- Exercise details -
Reproduce every one of the records below verbatim, line for line, with no character changed, added, or dropped.

- Material provided -
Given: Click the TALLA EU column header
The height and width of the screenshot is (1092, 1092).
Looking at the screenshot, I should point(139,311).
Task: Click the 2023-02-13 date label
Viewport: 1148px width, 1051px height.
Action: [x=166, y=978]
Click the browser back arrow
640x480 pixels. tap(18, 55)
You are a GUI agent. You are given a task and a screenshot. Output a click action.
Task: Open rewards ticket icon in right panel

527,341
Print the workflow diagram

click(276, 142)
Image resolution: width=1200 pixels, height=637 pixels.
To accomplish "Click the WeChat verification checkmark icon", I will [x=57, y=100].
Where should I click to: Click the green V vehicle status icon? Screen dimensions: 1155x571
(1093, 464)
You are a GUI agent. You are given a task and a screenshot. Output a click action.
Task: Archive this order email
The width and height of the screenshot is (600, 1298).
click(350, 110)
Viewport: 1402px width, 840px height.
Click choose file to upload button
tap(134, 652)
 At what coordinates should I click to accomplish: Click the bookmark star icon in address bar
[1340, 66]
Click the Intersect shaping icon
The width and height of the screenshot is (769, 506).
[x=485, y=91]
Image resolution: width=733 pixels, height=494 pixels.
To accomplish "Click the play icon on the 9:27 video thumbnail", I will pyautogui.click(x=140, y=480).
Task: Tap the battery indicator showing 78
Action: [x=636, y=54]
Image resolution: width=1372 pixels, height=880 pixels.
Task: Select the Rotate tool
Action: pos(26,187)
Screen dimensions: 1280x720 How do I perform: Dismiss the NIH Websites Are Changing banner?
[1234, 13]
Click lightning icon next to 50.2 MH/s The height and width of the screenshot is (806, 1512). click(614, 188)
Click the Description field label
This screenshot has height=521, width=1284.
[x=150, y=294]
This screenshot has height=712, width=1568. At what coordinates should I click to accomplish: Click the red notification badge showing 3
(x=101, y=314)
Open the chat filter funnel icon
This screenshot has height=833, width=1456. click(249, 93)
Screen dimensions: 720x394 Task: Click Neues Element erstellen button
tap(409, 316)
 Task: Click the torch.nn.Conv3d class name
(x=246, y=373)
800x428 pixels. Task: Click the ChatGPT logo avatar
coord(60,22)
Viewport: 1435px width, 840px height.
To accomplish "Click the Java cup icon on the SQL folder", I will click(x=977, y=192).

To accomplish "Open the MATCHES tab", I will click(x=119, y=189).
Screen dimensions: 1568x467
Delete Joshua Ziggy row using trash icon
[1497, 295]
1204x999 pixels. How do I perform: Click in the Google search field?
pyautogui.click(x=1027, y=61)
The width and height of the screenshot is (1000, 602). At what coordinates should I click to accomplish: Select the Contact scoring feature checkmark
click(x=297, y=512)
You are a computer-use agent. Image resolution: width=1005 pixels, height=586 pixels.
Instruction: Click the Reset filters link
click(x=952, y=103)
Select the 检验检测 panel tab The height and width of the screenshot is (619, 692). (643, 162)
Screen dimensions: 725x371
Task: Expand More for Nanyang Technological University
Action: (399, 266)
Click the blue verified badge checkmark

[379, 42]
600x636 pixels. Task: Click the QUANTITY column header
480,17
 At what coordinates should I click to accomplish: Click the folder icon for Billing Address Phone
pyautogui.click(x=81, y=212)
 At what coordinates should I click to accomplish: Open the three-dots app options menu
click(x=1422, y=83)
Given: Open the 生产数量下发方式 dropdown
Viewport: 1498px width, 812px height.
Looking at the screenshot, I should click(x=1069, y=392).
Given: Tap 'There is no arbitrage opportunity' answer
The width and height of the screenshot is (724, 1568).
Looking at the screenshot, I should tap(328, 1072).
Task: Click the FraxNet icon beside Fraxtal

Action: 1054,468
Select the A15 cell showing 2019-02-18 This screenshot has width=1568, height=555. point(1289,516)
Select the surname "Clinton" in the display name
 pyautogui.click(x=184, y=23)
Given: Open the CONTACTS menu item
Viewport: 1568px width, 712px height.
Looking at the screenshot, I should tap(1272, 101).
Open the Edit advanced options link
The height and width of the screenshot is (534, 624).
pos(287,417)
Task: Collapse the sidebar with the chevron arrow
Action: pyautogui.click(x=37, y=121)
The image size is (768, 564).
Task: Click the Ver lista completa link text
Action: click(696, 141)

- Solution for this exercise -
Given: Click the TALLA EU column header
The height and width of the screenshot is (1092, 1092).
Looking at the screenshot, I should point(139,311).
Task: Click the 2023-02-13 date label
Viewport: 1148px width, 1051px height.
Action: [x=166, y=978]
Click the browser back arrow
640x480 pixels. tap(18, 55)
You are a GUI agent. You are given a task and a screenshot. Output a click action.
Task: Open rewards ticket icon in right panel

527,341
Print the workflow diagram

click(276, 142)
Image resolution: width=1200 pixels, height=637 pixels.
To accomplish "Click the WeChat verification checkmark icon", I will [x=57, y=100].
Where should I click to: Click the green V vehicle status icon? Screen dimensions: 1155x571
(1093, 464)
You are a GUI agent. You are given a task and a screenshot. Output a click action.
Task: Archive this order email
The width and height of the screenshot is (600, 1298).
click(350, 110)
Viewport: 1402px width, 840px height.
Click choose file to upload button
tap(134, 652)
 At what coordinates should I click to accomplish: Click the bookmark star icon in address bar
[1340, 66]
Click the Intersect shaping icon
The width and height of the screenshot is (769, 506).
[x=485, y=91]
Image resolution: width=733 pixels, height=494 pixels.
To accomplish "Click the play icon on the 9:27 video thumbnail", I will pyautogui.click(x=140, y=480).
Task: Tap the battery indicator showing 78
Action: [x=636, y=54]
Image resolution: width=1372 pixels, height=880 pixels.
Task: Select the Rotate tool
Action: pos(26,187)
Screen dimensions: 1280x720 How do I perform: Dismiss the NIH Websites Are Changing banner?
[1234, 13]
Click lightning icon next to 50.2 MH/s The height and width of the screenshot is (806, 1512). click(614, 188)
Click the Description field label
This screenshot has height=521, width=1284.
[x=150, y=294]
This screenshot has height=712, width=1568. At what coordinates should I click to accomplish: Click the red notification badge showing 3
(x=101, y=314)
Open the chat filter funnel icon
This screenshot has height=833, width=1456. click(249, 93)
Screen dimensions: 720x394 Task: Click Neues Element erstellen button
tap(409, 316)
 Task: Click the torch.nn.Conv3d class name
(x=246, y=373)
800x428 pixels. Task: Click the ChatGPT logo avatar
coord(60,22)
Viewport: 1435px width, 840px height.
To accomplish "Click the Java cup icon on the SQL folder", I will click(x=977, y=192).

To accomplish "Open the MATCHES tab", I will click(x=119, y=189).
Screen dimensions: 1568x467
Delete Joshua Ziggy row using trash icon
[1497, 295]
1204x999 pixels. How do I perform: Click in the Google search field?
pyautogui.click(x=1027, y=61)
The width and height of the screenshot is (1000, 602). At what coordinates should I click to accomplish: Select the Contact scoring feature checkmark
click(x=297, y=512)
You are a computer-use agent. Image resolution: width=1005 pixels, height=586 pixels.
Instruction: Click the Reset filters link
click(x=952, y=103)
Select the 检验检测 panel tab The height and width of the screenshot is (619, 692). (643, 162)
Screen dimensions: 725x371
Task: Expand More for Nanyang Technological University
Action: (399, 266)
Click the blue verified badge checkmark

[379, 42]
600x636 pixels. Task: Click the QUANTITY column header
480,17
 At what coordinates should I click to accomplish: Click the folder icon for Billing Address Phone
pyautogui.click(x=81, y=212)
 At what coordinates should I click to accomplish: Open the three-dots app options menu
click(x=1422, y=83)
Given: Open the 生产数量下发方式 dropdown
Viewport: 1498px width, 812px height.
Looking at the screenshot, I should click(x=1069, y=392).
Given: Tap 'There is no arbitrage opportunity' answer
The width and height of the screenshot is (724, 1568).
Looking at the screenshot, I should tap(328, 1072).
Task: Click the FraxNet icon beside Fraxtal

Action: 1054,468
Select the A15 cell showing 2019-02-18 This screenshot has width=1568, height=555. point(1289,516)
Select the surname "Clinton" in the display name
 pyautogui.click(x=184, y=23)
Given: Open the CONTACTS menu item
Viewport: 1568px width, 712px height.
Looking at the screenshot, I should tap(1272, 101).
Open the Edit advanced options link
The height and width of the screenshot is (534, 624).
pos(287,417)
Task: Collapse the sidebar with the chevron arrow
Action: pyautogui.click(x=37, y=121)
The image size is (768, 564).
Task: Click the Ver lista completa link text
Action: click(696, 141)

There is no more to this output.